**Given records:**
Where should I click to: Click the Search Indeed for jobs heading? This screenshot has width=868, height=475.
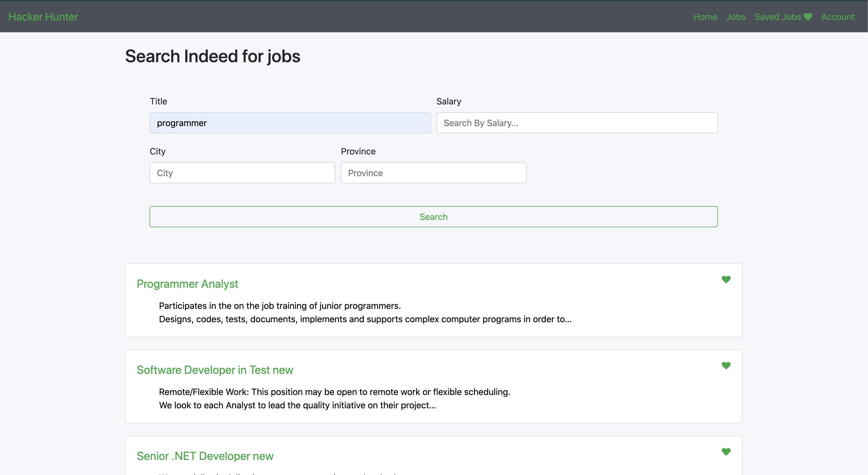[x=213, y=56]
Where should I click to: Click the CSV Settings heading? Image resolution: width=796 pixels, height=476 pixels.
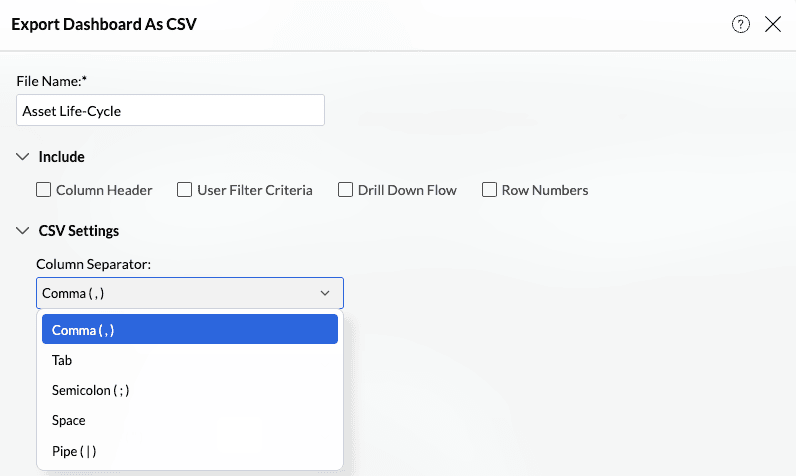79,231
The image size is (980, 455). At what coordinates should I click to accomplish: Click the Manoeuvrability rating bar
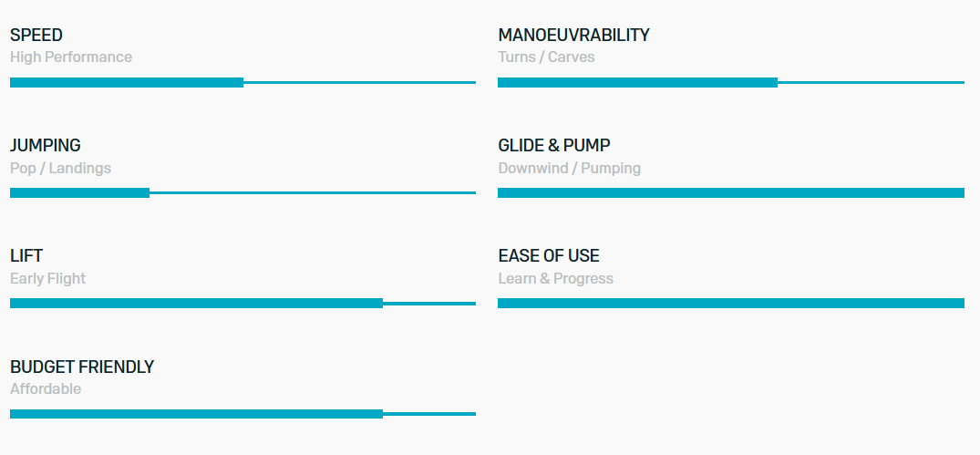pos(730,82)
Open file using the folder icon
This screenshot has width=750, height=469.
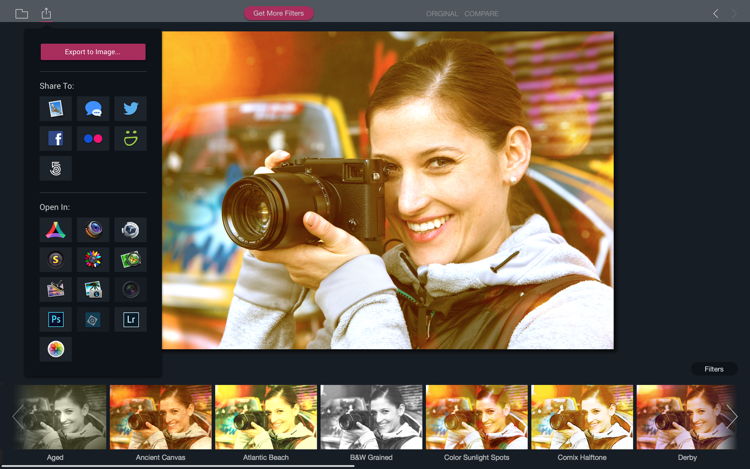pyautogui.click(x=21, y=14)
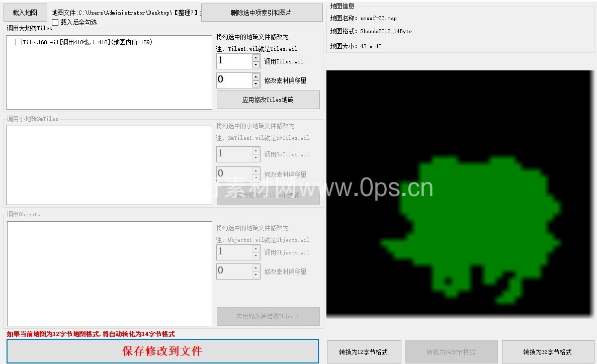Check the 载入后全勾选 checkbox
Screen dimensions: 597x364
coord(55,22)
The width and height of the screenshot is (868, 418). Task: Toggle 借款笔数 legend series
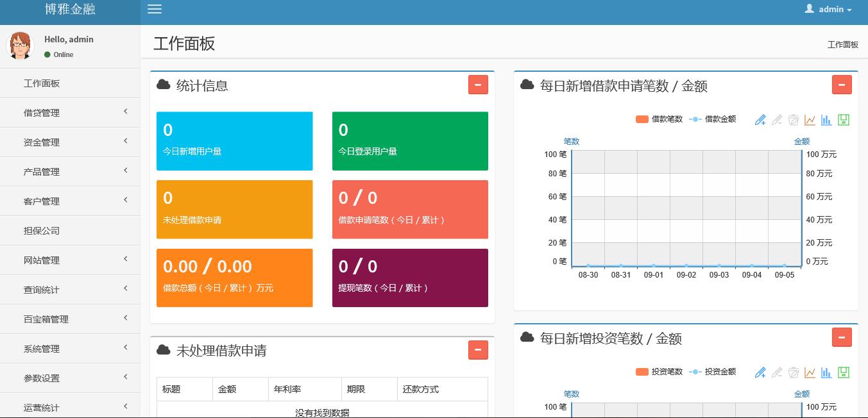[659, 119]
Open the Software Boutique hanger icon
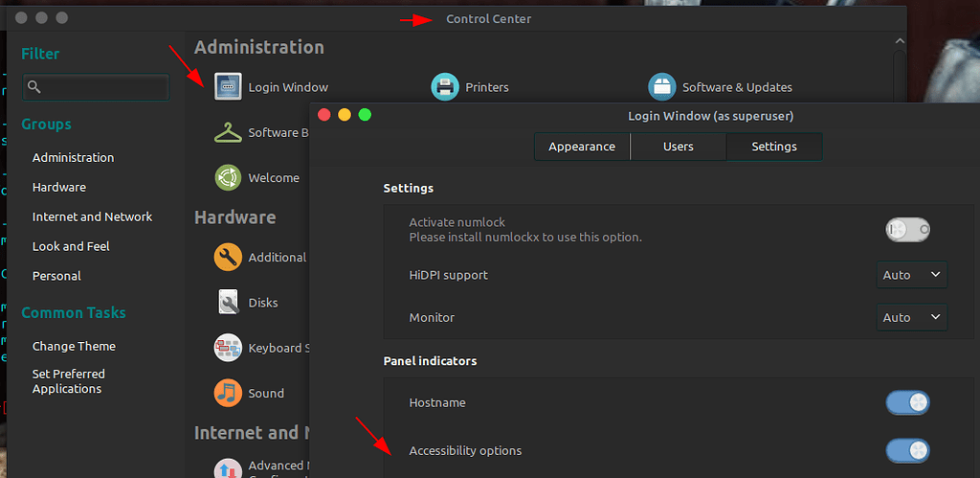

**What the task requires:** Set down each record above exactly as it stands and leave out all pictures.

**Answer section:**
Where should I click to: Click the Search Indeed for jobs heading? This screenshot has width=868, height=475.
[x=213, y=56]
Where should I click to: Click the CSV Settings heading? Image resolution: width=796 pixels, height=476 pixels.
79,231
The image size is (980, 455). At what coordinates should I click to accomplish: Click the Manoeuvrability rating bar
pos(730,82)
Open file using the folder icon
This screenshot has width=750, height=469.
pyautogui.click(x=21, y=14)
Check the 载入后全勾选 checkbox
Screen dimensions: 597x364
coord(55,22)
The width and height of the screenshot is (868, 418). Task: Toggle 借款笔数 legend series
[659, 119]
Open the Software Boutique hanger icon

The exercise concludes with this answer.